Staff did not always deal with any specific risk issues, such as falls or pressure ulcers and staff had not always completed a care plan for these issues. For example, we found that staff were not always monitoring fluid charts, carrying out respiration checks, or carrying out skin integrity checks for patients who needed them. Care plans did not always contain sufficient detail to support patients with needs such as diabetes, self-harm or wound care.
Staff did not always identify and respond to changing risks to, or posed by, patients. Risk assessments were updated when concerns to risks had changed, however these risks were not always responded to. For example, we found that although staff identified increasing risks of self-harm to a patient, there was no increases in mitigating actions to address the risks.
Staff used de-escalation techniques to reduce the need for physical interventions when patients’ behaviours became heightened.
Workforce wellbeing and enablement
The trust cared about and promoted the wellbeing of their staff, but they did not always support and enable them to deliver person centred care.
Staff mainly felt respected, supported and valued. However, some staff told us they had not received enough supervision to support their needs and we were told by some preceptorship nurses that they had struggled to complete the requirements of their preceptorships due to the demands on the wards.

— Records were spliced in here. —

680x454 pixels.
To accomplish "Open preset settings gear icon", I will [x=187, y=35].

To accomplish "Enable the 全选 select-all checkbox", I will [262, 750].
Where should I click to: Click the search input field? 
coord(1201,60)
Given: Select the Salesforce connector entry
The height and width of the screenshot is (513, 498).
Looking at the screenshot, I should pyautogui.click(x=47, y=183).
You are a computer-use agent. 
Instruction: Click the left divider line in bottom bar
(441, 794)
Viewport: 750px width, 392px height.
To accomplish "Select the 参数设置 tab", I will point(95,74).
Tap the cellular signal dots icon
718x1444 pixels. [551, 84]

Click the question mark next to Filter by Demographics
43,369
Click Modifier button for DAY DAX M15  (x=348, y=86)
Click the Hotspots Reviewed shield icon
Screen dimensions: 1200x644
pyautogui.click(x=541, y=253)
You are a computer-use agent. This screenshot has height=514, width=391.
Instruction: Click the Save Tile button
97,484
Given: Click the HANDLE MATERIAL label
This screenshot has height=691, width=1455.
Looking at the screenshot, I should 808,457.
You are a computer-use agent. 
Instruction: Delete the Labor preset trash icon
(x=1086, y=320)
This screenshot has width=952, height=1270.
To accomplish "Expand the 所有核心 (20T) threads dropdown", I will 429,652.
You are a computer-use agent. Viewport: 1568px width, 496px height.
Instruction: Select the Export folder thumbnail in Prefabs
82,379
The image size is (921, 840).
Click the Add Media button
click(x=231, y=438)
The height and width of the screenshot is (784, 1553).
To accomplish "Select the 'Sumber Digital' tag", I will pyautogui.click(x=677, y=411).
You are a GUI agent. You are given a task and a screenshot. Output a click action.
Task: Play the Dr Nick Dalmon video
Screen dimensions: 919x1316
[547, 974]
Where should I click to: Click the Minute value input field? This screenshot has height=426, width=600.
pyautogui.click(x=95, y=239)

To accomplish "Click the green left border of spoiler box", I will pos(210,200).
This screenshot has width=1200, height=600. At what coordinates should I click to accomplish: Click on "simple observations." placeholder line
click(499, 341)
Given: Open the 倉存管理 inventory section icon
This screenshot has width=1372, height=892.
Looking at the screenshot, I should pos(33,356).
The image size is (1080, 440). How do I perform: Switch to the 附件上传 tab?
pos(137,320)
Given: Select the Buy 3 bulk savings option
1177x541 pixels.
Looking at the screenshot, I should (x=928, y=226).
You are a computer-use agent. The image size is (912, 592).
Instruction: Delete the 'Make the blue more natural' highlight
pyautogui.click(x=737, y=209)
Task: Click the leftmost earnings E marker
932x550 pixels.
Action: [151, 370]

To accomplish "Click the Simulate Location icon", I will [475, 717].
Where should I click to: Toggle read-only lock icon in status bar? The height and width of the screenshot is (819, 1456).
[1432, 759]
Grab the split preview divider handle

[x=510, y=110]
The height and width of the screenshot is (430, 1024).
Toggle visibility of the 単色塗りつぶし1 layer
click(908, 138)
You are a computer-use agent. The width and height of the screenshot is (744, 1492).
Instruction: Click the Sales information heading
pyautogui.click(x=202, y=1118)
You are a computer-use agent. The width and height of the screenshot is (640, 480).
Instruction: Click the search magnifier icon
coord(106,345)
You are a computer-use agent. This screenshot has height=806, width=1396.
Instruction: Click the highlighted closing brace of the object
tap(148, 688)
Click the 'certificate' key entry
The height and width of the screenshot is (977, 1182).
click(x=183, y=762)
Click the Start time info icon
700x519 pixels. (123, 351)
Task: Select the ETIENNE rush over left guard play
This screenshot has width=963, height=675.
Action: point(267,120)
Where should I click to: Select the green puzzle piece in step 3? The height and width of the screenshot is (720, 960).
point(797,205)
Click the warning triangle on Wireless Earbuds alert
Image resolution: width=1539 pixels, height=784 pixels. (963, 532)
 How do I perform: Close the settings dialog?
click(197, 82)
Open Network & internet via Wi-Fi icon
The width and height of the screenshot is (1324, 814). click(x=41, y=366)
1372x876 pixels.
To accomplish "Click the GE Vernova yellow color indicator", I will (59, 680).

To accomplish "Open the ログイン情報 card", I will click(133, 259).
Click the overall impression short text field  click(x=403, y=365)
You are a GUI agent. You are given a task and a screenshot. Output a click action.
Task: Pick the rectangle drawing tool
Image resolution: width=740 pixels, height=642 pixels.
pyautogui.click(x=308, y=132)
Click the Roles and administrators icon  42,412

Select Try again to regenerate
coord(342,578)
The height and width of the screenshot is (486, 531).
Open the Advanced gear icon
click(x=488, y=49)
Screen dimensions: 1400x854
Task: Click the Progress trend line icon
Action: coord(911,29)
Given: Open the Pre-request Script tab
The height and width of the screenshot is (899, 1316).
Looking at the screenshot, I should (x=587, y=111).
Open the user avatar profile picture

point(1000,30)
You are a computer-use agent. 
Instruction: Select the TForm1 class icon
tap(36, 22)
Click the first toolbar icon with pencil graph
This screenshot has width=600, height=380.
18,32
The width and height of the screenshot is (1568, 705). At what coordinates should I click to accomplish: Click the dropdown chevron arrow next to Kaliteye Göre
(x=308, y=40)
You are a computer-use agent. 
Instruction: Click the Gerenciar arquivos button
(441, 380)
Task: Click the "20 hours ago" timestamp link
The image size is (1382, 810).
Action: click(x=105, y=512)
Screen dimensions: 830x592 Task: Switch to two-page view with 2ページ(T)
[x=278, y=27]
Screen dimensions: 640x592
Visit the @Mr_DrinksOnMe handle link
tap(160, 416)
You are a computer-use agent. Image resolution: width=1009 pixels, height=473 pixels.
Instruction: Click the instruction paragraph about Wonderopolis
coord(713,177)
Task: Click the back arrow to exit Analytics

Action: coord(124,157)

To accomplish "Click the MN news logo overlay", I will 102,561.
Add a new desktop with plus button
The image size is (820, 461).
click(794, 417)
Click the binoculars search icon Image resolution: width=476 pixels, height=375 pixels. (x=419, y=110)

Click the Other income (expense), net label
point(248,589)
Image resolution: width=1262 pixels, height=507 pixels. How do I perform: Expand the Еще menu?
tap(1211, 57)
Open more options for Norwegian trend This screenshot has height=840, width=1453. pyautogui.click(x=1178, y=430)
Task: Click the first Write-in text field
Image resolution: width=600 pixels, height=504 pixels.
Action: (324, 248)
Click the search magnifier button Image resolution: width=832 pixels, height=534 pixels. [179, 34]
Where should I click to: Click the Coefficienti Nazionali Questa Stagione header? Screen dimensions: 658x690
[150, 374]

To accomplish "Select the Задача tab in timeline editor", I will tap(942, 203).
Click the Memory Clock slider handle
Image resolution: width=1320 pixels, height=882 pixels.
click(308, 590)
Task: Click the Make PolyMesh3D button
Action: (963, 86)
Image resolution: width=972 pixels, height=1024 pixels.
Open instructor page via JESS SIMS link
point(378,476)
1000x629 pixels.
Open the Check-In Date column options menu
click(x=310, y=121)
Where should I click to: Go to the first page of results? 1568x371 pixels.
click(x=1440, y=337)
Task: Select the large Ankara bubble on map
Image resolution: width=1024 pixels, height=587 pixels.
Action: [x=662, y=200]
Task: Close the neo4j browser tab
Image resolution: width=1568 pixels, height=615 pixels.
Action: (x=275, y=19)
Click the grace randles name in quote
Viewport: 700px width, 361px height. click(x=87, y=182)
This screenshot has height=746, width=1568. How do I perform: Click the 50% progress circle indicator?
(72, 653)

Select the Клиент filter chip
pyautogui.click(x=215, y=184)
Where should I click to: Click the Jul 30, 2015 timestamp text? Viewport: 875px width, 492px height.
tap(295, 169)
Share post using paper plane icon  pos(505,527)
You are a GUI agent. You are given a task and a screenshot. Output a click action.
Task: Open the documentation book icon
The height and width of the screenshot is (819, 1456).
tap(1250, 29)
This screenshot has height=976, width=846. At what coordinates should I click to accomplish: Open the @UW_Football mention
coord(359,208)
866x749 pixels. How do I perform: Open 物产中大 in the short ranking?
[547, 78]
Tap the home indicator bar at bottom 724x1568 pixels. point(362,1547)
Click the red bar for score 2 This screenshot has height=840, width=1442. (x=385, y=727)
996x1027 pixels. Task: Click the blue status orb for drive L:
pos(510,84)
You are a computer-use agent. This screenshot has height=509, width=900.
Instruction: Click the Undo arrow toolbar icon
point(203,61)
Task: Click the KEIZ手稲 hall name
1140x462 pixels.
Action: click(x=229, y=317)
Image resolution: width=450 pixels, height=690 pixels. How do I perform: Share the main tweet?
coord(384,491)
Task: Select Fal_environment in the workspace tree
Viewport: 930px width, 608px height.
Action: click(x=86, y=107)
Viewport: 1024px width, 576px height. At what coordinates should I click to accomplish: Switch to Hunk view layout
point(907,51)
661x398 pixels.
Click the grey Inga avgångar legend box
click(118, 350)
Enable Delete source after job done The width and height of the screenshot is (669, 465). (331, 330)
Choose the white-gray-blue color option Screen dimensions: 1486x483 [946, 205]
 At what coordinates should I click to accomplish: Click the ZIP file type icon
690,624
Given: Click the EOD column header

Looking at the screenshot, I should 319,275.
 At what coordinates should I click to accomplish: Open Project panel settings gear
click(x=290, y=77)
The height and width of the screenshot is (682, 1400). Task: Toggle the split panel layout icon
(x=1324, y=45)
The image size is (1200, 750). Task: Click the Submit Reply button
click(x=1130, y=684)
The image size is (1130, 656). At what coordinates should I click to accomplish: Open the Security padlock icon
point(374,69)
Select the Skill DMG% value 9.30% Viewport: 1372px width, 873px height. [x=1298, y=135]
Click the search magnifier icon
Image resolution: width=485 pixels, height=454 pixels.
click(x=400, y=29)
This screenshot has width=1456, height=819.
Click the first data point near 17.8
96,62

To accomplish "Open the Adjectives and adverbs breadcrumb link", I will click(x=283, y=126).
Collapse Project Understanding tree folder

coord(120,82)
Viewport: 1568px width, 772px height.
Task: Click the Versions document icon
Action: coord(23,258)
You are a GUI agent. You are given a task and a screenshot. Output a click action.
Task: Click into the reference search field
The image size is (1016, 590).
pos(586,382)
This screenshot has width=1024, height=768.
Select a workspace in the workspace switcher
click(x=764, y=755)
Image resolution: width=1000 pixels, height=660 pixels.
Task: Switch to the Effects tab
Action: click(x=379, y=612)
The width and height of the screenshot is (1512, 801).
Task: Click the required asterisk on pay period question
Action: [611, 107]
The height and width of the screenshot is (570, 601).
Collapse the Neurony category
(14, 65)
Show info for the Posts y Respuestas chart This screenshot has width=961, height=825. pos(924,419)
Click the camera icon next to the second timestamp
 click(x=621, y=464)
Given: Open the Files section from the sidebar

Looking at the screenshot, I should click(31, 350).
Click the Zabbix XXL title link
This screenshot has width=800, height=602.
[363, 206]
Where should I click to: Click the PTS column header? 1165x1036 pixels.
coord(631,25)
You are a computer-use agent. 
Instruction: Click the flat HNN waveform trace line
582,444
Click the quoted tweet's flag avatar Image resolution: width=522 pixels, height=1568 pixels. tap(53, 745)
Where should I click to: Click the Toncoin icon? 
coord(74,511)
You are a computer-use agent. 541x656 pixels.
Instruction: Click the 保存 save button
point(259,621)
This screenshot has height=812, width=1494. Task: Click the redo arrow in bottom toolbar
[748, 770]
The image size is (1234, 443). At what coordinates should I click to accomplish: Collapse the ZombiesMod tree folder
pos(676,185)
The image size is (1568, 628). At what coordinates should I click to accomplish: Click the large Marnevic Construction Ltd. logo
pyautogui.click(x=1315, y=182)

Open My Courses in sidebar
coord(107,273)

Staff felt positive and proud about working for the provider and their team. They had access to support for their own physical and emotional health needs through an occupational health service. Staff appraisals included conversations about career development and how it could be supported.
The provider recognised staff success within the service. For example, the provider held Pennine care awards which staff could nominate colleagues for and there were shout outs for staff achievements on Pennine communications. Wards would also have days were everyone brought in a snack or a dish to share.